Die Entscheidung des BMVg ist nach dem Ergebnis der in diesem Verfahren gebotenen summarischen Prüfung nicht fehlerhaft. Der Antragsteller hat sich zur Begründung seines Anspruchs im wesentlichen darauf berufen, er sei gegenüber den übrigen Konkurrenten, was Lebensalter, Dienstalter, spezifische Fachkenntnisse und Erfahrungen angehe, der besser qualifizierte Bewerber.
Der Antragsteller übersieht dabei, daß der Vorgesetzte - insbesondere bei der Besetzung einer Spitzenposition in einem BwKrhs - eine Gesamtwürdigung der Persönlichkeit vornehmen muß, die dazu führen kann, daß ein Soldat trotz fachlicher Eignung und Bewährung zurücktreten muß, weil er nach der nicht zu beanstandenden Auffassung des zuständigen Vorgesetzten über eine für den konkreten Dienstposten wesentliche Eigenschaft nicht verfügt (vgl. BVerwGE 53, 23, 31). Der Antragsteller räumt selbst sein, daß er noch einer allgemeinchirurgischen zusätzlichen Ausbildung bedürfe, um den angestrebten Dienstposten ausfüllen zu können.

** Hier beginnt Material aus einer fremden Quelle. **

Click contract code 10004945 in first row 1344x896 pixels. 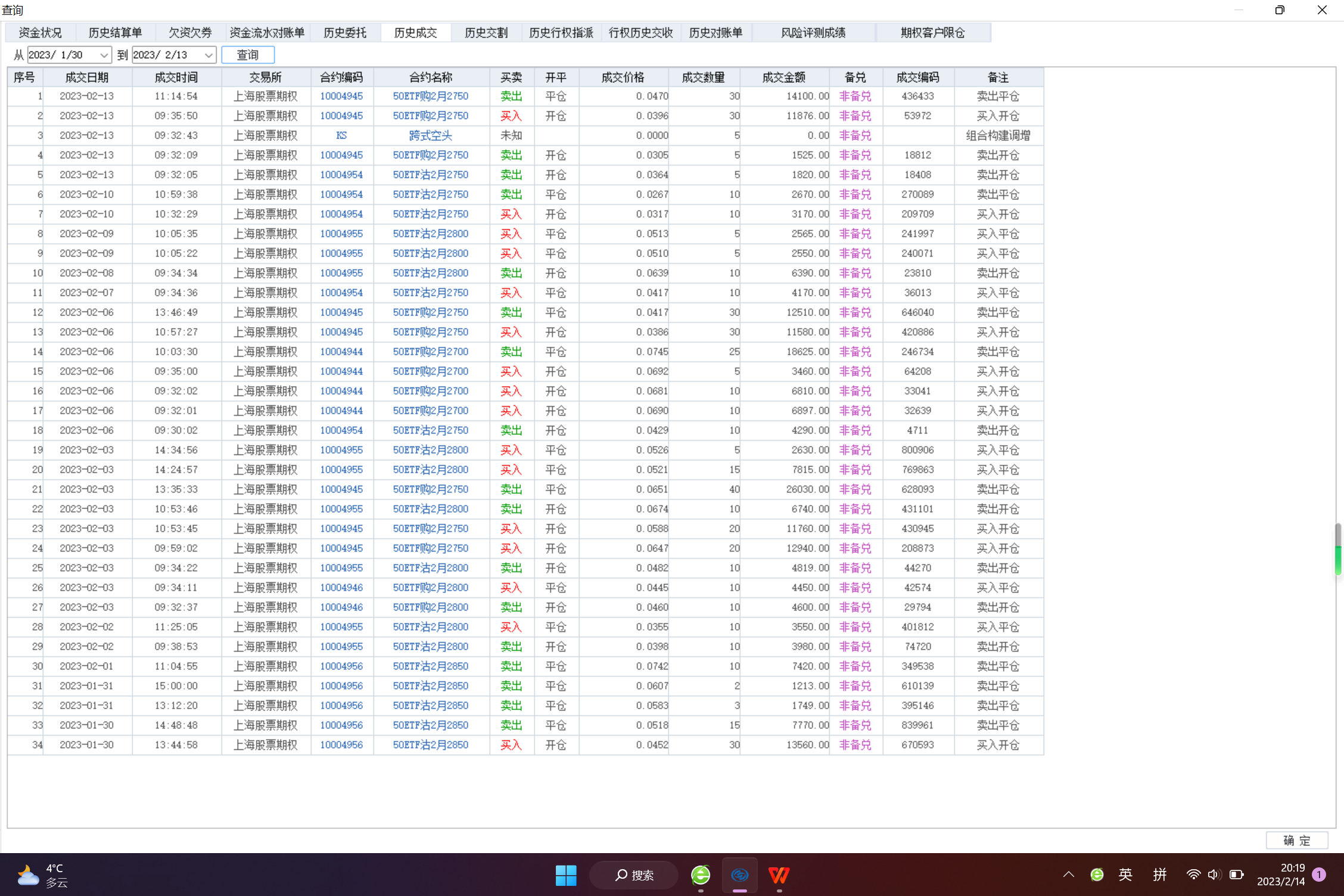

Dem Antragsteller entstehen auch durch den Vollzug der angefochtenen Personalentscheidungen keine Nachteile, die ihm nicht zuzumuten wären. Die Entscheidung über die einstweilige Regelung beruht allein auf der Abwägung der öffentlichen Interessen an der sofortigen Vollziehung der angegriffenen Maßnahme und der Individualinteressen des Antragstellers an einer Aussetzung bis zur Entscheidung in der Hauptsache. An der alsbaldigen Besetzung freiwerdender Dienstposten besteht ein hoch zu veranschlagendes öffentliches Interesse. Das gilt insbesondere bei wichtigeren Dienstposten, zu denen auch die eines Chefarztes und eines Abteilungsleiters in einem BwKrhs gehören. Im Rahmen einer geordneten Stellenbesetzung ist es militärisch unerläßlich, solche Dienstposten, wenn sie frei werden, so bald wie möglich zu besetzen. Gegenüber diesen schwerwiegenden öffentlichen Interessen haben die persönlichen Belange eines Soldaten, der sich bei der Stellenbesetzung übergangen fühlt, in aller Regel zurückzutreten (vgl. BVerwG Beschlüsse vom 24. August 1972 - 1 WB 153/72 - und vom 25. November 1977 - 1 WB 249/77).
Der Antrag ist daher zurückzuweisen.
Eine Belastung des Antragstellers mit Verfahrenskosten kommt nicht in Betracht, da die Voraussetzungen des § 20 Abs. 2 WBO hierfür nicht gegeben sind.